> Task inputs:
#####
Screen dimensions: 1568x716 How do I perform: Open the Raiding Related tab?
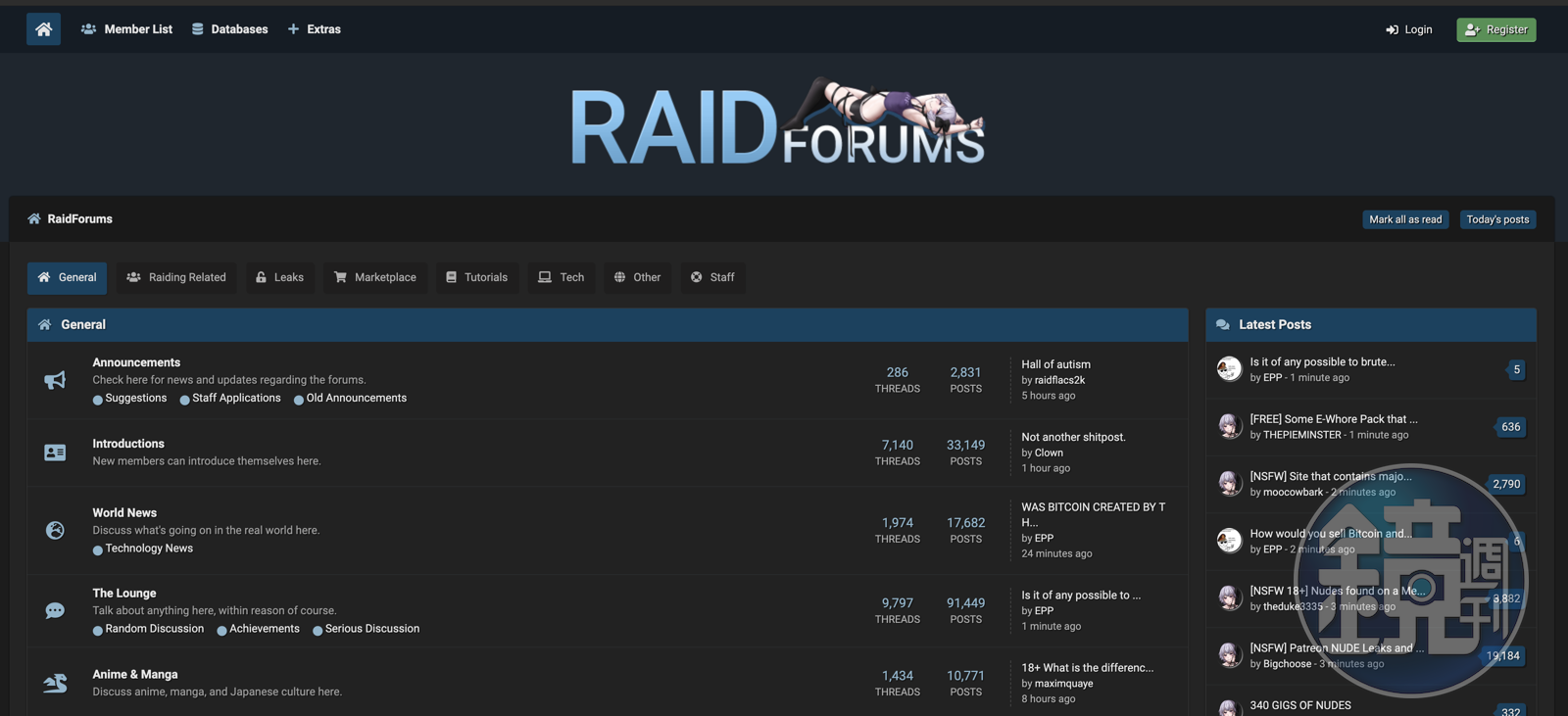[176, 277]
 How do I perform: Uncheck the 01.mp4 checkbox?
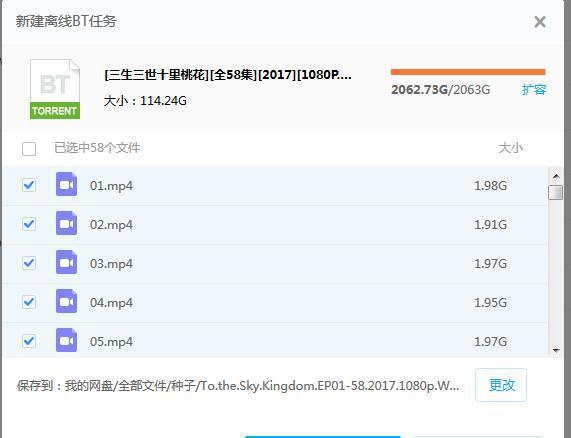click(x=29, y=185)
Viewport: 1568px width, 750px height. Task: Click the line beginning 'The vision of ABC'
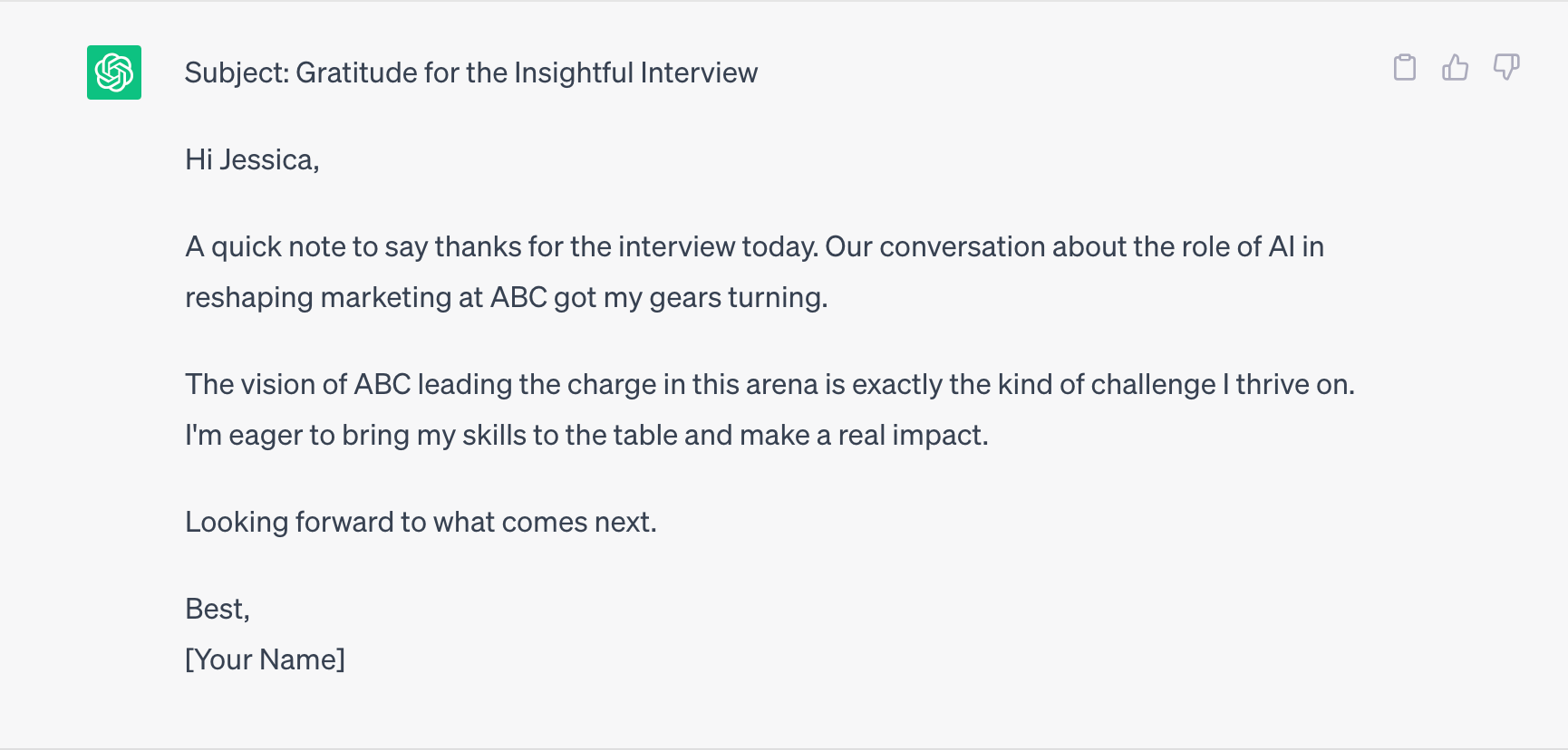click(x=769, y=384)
#####
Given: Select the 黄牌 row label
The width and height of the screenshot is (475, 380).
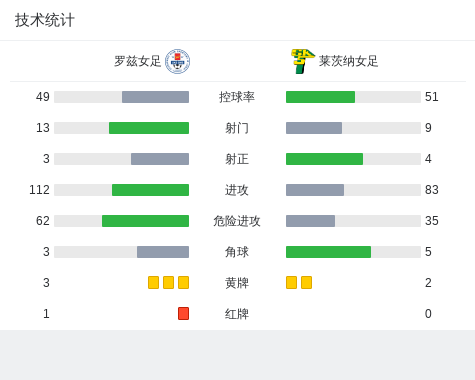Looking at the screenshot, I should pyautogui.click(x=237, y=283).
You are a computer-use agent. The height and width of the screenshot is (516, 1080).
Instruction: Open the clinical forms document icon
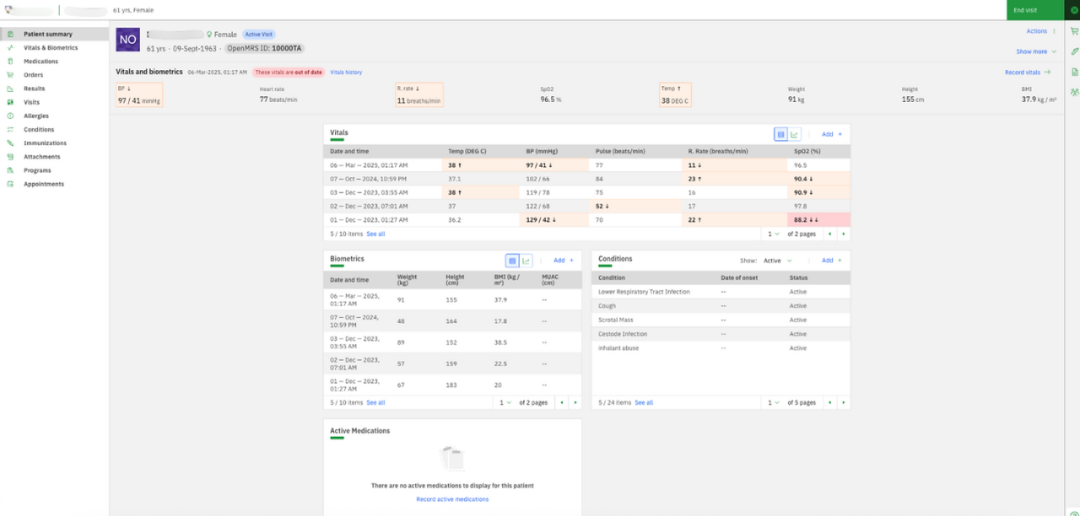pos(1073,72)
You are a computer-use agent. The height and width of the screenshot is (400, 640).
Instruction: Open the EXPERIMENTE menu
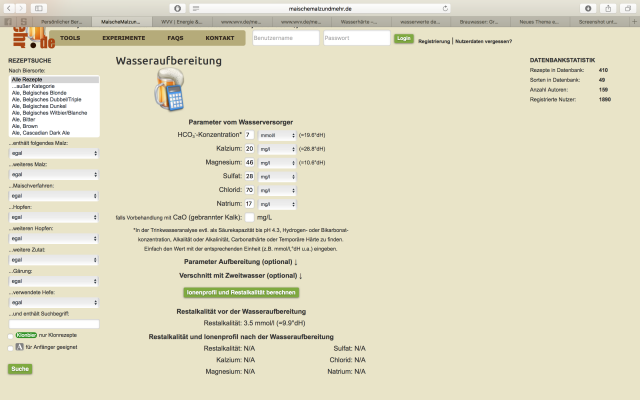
#####
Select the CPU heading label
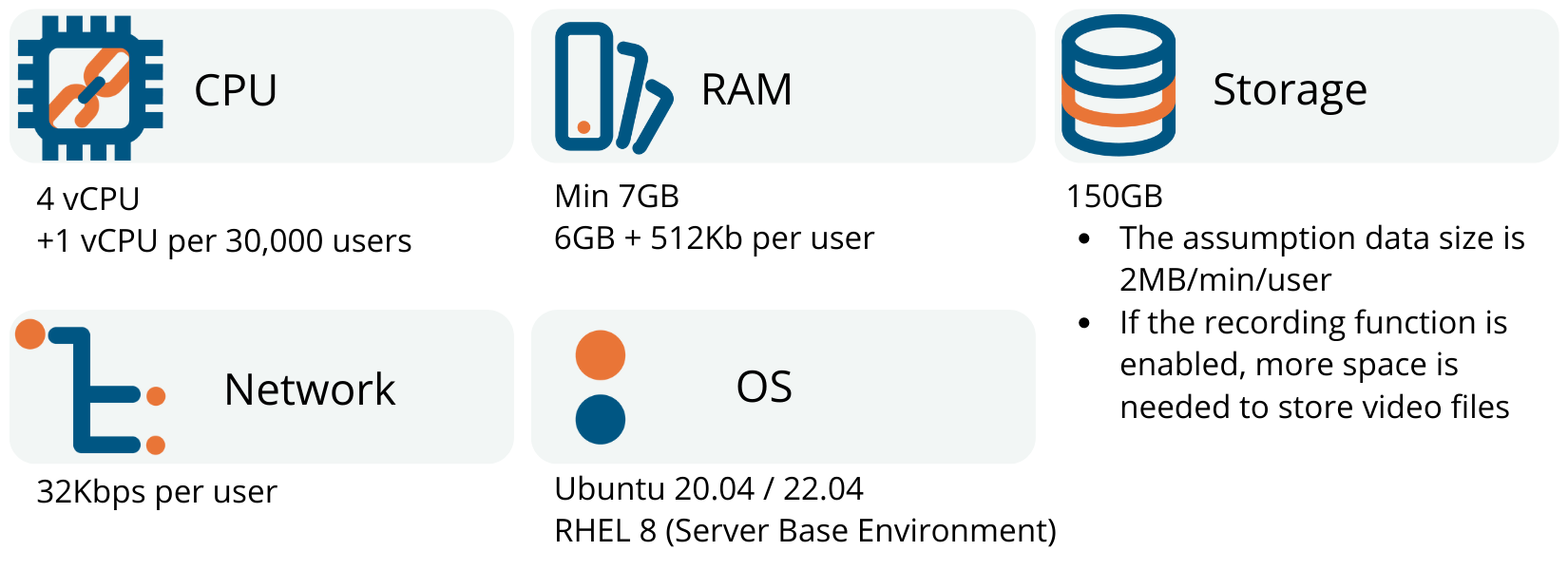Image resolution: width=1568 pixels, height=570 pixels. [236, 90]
#####
> Exercise description:
Isolate each line of the listing above that includes "agent". Copy it.

> Response to the task:
You are a computer-use agent. The height and width of the screenshot is (516, 1080).
You are a computer-use agent. The height and width of the screenshot is (400, 640).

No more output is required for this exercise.